Coyotes yipped and barked from the forest at the far end of the back-field and I was a bundle of nerves as Rick, Megan, Murphy and I went out to the sheep-shed in the dark. I was determined to do the Deed myself─Miracle and this farm are my responsibility, afterall. But at the last minute, standing there in the narrow pathway alongside the sheep-shed as Miracle feasted on a bucket of grain, I caved and decided to allow my friend make the shot. Rick obliged me without judgement, and it was done in the blink of an eye.
Miracle’s fight was over, but the job was not finished yet. I still had to move her carcass away from the sheep-shed.
Coyotes
To allow Lily time to recognize that her friend was gone, I left Miracle’s body where it lay as I thanked and bade farewell to my friends. Then I returned to finish the job, bringing with me a tarp and a stout rope; I found Lily standing over the dead sheep, mourning the loss of her friend as the coyotes sang their eerie songs under the starry night sky.
I held her and we grieved together for a moment, the sheep and I, then I set to work tying the rope onto 2 corners of the tarp and spreading it out on the pathway. Trying not to look at the devastation of a shot-gun round to the sheep’s head, I took Miracle’s body by the feet and hauled her onto the tarp before taking up the rope and proceeding to drag/slide her carcass out onto the snow that still covers the landscape at Runamuk.

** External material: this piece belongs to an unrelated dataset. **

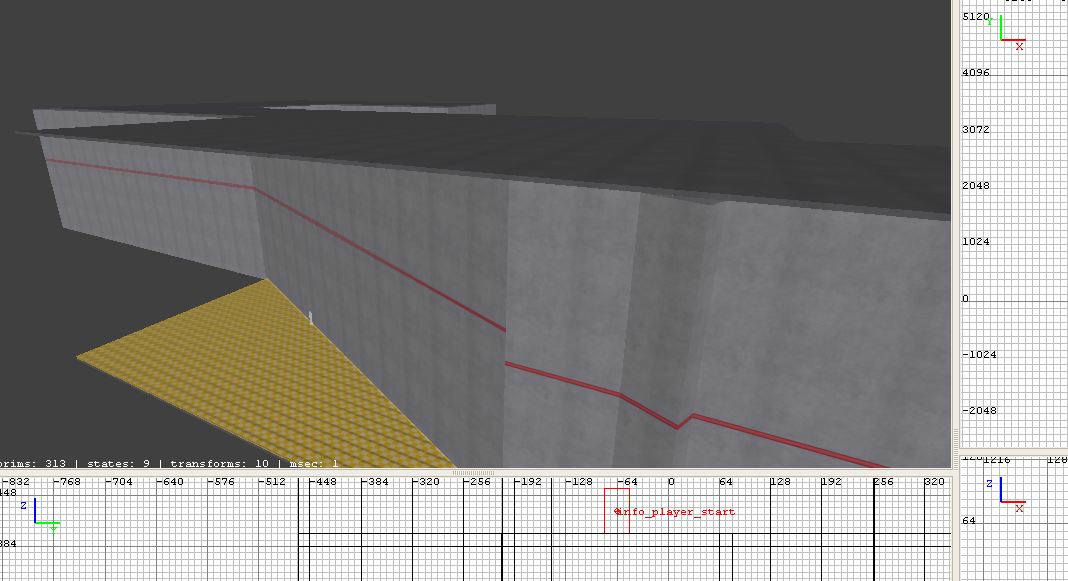The image size is (1068, 581).
Task: Click the ZX axis gizmo in bottom-right grid view
Action: point(1007,493)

I was feeling a bit fearful about the proximity of the coyotes as I paused to strap on my snowshoes, but leaving the sheep’s dead carcass where it fell was not an option, so I began dragging it out across the snow-covered backyard, deeper into the dark of night. Even though Miracle’s disease had ravaged her body, leaving her alarmingly thin for a sheep, she was still a good hundred pounds or more and heavy enough that I had to lean into the rope, putting my weight into it to haul her away.
One step at a time, I moved out across the snow in the direction of the tree line about a hundred yards behind the garage. Lily maaa’ed from the sheep-shed as I took her friend away and I knew she knew what was going on; my heart hurt for her. Pausing to catch my breath, I listened to the coyotes─were they closer? or was it just my overactive imagination?
I was halfway between the farm and the forest─halfway between the safety of the farm’s infrastructure and the dangers that loomed within the darkened forest. The coyote noises were definitely closer than before, I decided, and called for Murphy to accompany me.
To my chagrin, Murphy refused to follow me out into the black night to face the threat of coyotes in his master’s defense. He was as scared of the coyotes as I was! In a last-ditch effort, I yelled out into the darkness at the coyotes, “Go away! I’m out here and I don’t want to meet you! Baaaaaaah!”
The coyotes were undeterred. In fact, only seemed encouraged, as their yipping and barking increased, drawing ever closer.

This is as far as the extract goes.